Unleash your inner dummy (via Nature Jobs Column). Peter Fiske suggests that scientists are too hung up on being experts in their field, and this often limits their perspective in applying for jobs and their own view of their potential contribution to society.
Now I can think of a group of scientists for whom the sky’s the limit as far as their own view of their personal contribution to society is concerned, but I digress… Here’s a bit climate scientists should heed:
“Dummies ask questions that experts assume were answered long ago. Dummies explore subject areas in which they lack knowledge. Dummies listen more and talk less.

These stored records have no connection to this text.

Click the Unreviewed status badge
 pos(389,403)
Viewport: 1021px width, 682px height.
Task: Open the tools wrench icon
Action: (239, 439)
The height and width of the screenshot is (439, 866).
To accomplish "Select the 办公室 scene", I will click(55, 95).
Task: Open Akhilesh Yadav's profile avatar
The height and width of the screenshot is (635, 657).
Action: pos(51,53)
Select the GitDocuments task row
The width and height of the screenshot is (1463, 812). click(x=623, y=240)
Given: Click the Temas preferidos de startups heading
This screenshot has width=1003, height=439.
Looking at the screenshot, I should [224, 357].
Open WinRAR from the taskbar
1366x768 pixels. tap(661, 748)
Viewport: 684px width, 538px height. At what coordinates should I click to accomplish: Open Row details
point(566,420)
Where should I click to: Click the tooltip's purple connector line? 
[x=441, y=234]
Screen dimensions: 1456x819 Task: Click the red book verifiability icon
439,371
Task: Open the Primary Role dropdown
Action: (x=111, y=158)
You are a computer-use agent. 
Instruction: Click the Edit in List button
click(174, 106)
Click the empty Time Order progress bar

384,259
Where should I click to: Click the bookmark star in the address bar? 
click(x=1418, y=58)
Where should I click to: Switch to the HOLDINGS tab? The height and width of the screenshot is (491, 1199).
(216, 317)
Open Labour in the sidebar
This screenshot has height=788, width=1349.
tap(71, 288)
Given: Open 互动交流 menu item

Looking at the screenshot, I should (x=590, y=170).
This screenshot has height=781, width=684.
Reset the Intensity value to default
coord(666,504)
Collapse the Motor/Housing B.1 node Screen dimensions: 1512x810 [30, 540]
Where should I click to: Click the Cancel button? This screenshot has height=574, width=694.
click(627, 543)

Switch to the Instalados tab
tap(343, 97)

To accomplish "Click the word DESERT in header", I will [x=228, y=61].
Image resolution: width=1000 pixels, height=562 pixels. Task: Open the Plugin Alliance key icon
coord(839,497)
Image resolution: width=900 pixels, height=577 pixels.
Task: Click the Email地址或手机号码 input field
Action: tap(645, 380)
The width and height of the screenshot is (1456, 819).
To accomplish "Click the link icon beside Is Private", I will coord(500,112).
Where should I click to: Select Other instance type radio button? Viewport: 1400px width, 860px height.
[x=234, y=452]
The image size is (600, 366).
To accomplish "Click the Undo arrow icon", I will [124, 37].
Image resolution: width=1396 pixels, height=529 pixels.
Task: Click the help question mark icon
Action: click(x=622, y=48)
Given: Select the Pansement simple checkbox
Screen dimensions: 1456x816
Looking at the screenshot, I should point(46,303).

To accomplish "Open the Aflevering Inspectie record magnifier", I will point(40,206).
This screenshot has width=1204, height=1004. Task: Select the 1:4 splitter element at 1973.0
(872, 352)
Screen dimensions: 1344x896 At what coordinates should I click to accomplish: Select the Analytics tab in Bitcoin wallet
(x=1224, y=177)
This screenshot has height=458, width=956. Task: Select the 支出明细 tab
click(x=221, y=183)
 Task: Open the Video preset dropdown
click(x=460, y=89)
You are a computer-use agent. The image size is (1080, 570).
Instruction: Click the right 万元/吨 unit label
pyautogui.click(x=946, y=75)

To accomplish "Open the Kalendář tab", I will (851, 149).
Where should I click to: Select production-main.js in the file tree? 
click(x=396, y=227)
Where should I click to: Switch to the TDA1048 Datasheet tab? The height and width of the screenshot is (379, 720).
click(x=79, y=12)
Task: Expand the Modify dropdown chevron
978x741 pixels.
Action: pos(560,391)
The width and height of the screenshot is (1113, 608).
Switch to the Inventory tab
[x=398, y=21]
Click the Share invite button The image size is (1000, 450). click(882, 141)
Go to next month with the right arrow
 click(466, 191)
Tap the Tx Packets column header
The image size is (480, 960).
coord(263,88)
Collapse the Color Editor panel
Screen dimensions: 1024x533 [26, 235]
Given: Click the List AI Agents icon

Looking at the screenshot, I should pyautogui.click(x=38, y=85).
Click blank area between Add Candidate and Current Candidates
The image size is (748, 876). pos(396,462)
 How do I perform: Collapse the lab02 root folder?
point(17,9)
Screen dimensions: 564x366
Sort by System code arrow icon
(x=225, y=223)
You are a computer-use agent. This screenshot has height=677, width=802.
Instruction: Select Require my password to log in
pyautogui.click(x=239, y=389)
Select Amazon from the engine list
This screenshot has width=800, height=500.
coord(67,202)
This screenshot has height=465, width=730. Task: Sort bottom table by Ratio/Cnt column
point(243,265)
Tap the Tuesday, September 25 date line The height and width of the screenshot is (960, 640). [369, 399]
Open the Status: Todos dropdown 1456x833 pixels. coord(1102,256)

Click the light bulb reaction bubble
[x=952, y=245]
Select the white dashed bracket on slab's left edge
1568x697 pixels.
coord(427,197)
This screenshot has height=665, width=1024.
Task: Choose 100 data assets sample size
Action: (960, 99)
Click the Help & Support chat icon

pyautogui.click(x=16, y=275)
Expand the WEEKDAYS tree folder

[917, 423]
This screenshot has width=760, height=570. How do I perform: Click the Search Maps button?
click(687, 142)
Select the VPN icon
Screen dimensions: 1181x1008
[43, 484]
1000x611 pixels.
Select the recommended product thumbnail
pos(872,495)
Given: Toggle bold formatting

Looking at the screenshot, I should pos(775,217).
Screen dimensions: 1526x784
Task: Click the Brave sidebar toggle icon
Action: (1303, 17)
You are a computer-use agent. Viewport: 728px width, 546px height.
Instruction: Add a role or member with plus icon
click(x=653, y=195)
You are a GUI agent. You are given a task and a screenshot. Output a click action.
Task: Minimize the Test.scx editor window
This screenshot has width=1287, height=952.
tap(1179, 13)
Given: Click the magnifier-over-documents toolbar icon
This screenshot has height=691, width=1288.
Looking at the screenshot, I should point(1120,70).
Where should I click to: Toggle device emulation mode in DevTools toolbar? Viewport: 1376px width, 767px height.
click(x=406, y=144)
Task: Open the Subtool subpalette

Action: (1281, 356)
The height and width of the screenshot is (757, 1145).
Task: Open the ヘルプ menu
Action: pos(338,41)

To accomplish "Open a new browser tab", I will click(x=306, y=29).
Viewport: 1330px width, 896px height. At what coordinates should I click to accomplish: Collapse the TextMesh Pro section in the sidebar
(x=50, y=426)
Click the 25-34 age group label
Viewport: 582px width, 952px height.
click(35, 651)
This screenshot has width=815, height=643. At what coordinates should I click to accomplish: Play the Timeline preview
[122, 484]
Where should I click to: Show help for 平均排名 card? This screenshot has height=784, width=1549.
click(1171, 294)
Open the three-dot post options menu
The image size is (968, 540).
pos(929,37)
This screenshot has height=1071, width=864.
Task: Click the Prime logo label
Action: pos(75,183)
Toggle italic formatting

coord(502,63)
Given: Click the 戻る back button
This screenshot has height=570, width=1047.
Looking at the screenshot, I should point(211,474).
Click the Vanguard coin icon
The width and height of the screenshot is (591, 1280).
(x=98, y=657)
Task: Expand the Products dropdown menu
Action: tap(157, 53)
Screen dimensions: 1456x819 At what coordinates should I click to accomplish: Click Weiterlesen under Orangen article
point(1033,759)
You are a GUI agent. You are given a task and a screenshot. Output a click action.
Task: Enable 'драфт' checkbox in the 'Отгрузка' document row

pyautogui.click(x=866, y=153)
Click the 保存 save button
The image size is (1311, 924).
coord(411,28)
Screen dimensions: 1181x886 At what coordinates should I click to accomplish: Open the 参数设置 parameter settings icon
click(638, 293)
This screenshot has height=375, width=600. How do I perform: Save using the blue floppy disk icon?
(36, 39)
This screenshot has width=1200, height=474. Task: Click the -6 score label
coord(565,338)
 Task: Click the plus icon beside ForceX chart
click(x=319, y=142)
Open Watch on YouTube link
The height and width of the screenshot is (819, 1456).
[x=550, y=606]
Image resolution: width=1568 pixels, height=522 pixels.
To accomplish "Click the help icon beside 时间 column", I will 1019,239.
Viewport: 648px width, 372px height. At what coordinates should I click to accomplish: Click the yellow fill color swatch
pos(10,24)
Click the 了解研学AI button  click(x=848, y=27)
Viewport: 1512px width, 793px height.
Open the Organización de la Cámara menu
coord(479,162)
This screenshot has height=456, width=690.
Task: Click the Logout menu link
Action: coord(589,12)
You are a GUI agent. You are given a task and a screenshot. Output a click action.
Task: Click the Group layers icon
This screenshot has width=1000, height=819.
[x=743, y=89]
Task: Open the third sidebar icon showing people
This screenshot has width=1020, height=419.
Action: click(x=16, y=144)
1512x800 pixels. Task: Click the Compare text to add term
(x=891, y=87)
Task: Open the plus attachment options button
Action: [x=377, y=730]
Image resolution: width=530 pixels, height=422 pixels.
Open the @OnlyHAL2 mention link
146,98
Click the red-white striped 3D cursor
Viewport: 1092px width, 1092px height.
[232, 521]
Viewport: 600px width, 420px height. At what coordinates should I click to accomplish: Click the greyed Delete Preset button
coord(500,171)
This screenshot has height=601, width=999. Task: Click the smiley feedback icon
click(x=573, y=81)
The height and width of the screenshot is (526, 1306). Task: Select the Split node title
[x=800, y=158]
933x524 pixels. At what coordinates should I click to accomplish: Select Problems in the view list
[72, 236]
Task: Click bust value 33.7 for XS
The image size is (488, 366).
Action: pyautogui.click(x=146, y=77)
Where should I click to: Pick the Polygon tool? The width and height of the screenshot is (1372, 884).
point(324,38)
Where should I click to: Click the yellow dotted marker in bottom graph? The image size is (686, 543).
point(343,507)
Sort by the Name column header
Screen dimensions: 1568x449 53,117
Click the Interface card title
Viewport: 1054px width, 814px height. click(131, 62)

Becoming a dummy frees you from dogma. Developing expertise can often mean ingesting unquestioned assumptions and accepted facts. Such received beliefs can lead to unchallenged group decision-making and prevent a community from recognizing a path-breaking discovery — especially when it comes from someone outside the discipline.”
That sounds awfully like climate science…
In fact, many exciting scientific discoveries have arisen from a non-expert asking a basic question — consider, for example, the connection between the extinction of the dinosaurs and a meteorite impact, which was the brainchild of an experimental physicist, not a palaeontologist. Not coincidentally, experts in a field often meet these basic questions with a fair degree of hostility.
No kidding! And some further great advice…
Embracing your inner dummy is also a powerful tool for communicating science. Many scientists assume that public hostility toward science stems from ignorance of the facts, and that science education is the remedy. But perhaps the answer is also more human engagement by scientists; sometimes they need to step out of the role of expert and seek to understand the audience’s cultural and ethical perspectives.
That understanding of “the audience’s cultural and ethical perspective”, still has climate idealists in a tizzy. With ‘fails’ like 10:10 No Pressure, and envirocharities-turned advocacy groups like WWF (cuddly no longer) and Greenpeace pushing in-your-face guilt, people have had enough. The answer is they can see past the hyperbole and really do care where their money ends up.
I can think of plenty of skeptics who are experts in their own fields but embraced their inner dummy years ago.